IMat Initiative Lead Q&A: Valeria Milam
Jan 23, 2024 —
Valeria Tohver Milam leads the Macromolecular Materials at Biotic and Abiotic Interfaces research initiative for the Institute for Materials (IMat) and the Parker H. Petit Institute for Bioengineering and Biosciences at Georgia Tech. In this role, she is working to build an inclusive and active community across and beyond Georgia Tech to identify emerging research directions in macromolecular materials for biological and nonbiological applications. Milam is an associate professor in Materials Science and Engineering and a program faculty member of the Bioengineering graduate program at Georgia Tech.
In this brief Q&A, Milam discusses her research focus, how it relates to materials research, and the impact of this initiative.
What is your field of expertise and at what point in your life did you first become interested in this area?
My field of expertise lies in bio-inspired materials science and engineering. Natural macromolecular components of biological systems such as cell receptors or antibodies rely on recognition-based binding events to, for example, allow a cell to take up particular nutrients or to neutralize a specific pathogen threat. Inspired by nature’s capabilities, my group’s research strives to identify and study synthetic macromolecular materials with bio-inspired compositions and self-folded structures. I first became interested in using DNA for its recognition capabilities during my postdoc at the University of Pennsylvania. For the first several years as an assistant professor at Georgia Tech, my group used DNA duplexes as a temporary glue between particle surfaces. Our more recent efforts focus on finding oligonucleotides to function as ligands or capture agents for a specific biological or nonbiological target.
What questions or challenges sparked your current materials research?

▶ **Extracted records**:
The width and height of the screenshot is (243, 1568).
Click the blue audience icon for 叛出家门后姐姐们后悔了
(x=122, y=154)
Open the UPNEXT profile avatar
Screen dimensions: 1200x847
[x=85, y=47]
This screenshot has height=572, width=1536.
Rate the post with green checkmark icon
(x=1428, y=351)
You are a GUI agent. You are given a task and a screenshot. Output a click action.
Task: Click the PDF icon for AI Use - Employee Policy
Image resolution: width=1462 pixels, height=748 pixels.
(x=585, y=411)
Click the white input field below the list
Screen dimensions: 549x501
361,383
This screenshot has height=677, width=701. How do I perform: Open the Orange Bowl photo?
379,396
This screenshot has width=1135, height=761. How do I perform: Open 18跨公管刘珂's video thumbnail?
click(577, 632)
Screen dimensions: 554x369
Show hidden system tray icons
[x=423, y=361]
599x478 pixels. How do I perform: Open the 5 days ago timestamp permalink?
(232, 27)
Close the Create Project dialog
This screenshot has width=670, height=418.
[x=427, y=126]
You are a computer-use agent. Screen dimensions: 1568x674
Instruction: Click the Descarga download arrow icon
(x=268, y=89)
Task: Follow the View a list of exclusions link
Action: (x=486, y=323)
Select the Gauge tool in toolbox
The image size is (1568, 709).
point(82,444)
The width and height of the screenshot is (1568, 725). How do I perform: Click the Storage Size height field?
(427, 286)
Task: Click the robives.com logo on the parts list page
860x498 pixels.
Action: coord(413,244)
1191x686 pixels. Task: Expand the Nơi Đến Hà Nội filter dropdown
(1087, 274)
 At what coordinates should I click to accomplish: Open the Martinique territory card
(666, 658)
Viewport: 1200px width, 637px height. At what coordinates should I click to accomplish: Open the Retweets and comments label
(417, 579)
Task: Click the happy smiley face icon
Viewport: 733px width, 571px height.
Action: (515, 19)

▶ **Brief 1**: In the Q&A with Valeria Milam, rewrite the paragraph beginning "My field of expertise lies" as a short list, keeping its main facts.
▶ **Brief 2**: According to the Q&A with Valeria Milam, which two Georgia Tech institutes does her research initiative serve?
▶ **Brief 3**: Proceed with the Q&A with Valeria Milam, picking up right after its last line.

▶ **Answer space 1**:
- Her field is bio-inspired materials science and engineering.
- Natural macromolecules such as cell receptors and antibodies rely on recognition-based binding, for example to take up certain nutrients or to neutralize a specific pathogen.
- Her group studies synthetic macromolecular materials with bio-inspired compositions and self-folded structures.
- Her interest in DNA's recognition capabilities began during her postdoc at the University of Pennsylvania.
- In her first several years as an assistant professor at Georgia Tech, her group used DNA duplexes as a temporary glue between particle surfaces.
- More recent work focuses on finding oligonucleotides that act as ligands or capture agents for a specific biological or nonbiological target.

▶ **Answer space 2**: The Institute for Materials (IMat) and the Parker H. Petit Institute for Bioengineering and Biosciences.

▶ **Answer space 3**:
Polymers or macromolecules hold a lot of promise as a class of materials for various applications. Synthetic macromolecules, however, pose a lot of synthesis and post-use challenges that can hinder the discovery and practical use of novel macromolecular chemistries. Natural polymers such as oligonucleotides and proteins, on the other hand, have their own elegant synthesis and degradation pathways. To promote discovery of novel macromolecular materials, my group uses nature’s reagents and building blocks to synthesize numerous artificial biopolymer candidates. Since we do not start with any sequence design rules, we rely on maximizing the composition diversity of these artificial biopolymers. We then test all candidates collectively to efficiently choose ones with the desired functionality.
Why is your initiative important to the development of Georgia Tech’s Materials research strategy?
One of the challenges to discovering macromolecular systems that are both novel and practical is the lack of design rules. For example, how does one choose the right number and composition of repeat units for a macromolecule that binds to a particular material surface or to a particular biological target. If you can take advantage of nature’s building blocks and enzymes, then you can explore a wide chemical combinatorial space without having to follow any prerequisite design rules. Better yet, you can then use your initial findings to come up with design rules to explore additional, possibly better macromolecular candidates. This approach to macromolecule discovery is inherently interdisciplinary since one must combine or adapt techniques and approaches developed by biologists, polymer scientists, and materials engineers. Thus, Georgia Tech is a great place to foster this interdisciplinary strategy to research.
What are the broader global and social benefits of the research you and your team conduct?
In addition to training members of our future workforce with interdisciplinary skill sets, we want to carve out a pathway to designing, synthesizing and using environmentally friendly, multiuse macromolecules with commercial promise.
What are your plans for engaging a wider GT faculty pool with IMat research?
Currently, we are primarily in the brainstorming stage. To this end, I am engaging with science and engineering faculty at GT as well as Emory. As cross-disciplinary ideas start to brew, we will work towards multi-PI funding opportunities that engage the broader GT faculty and community.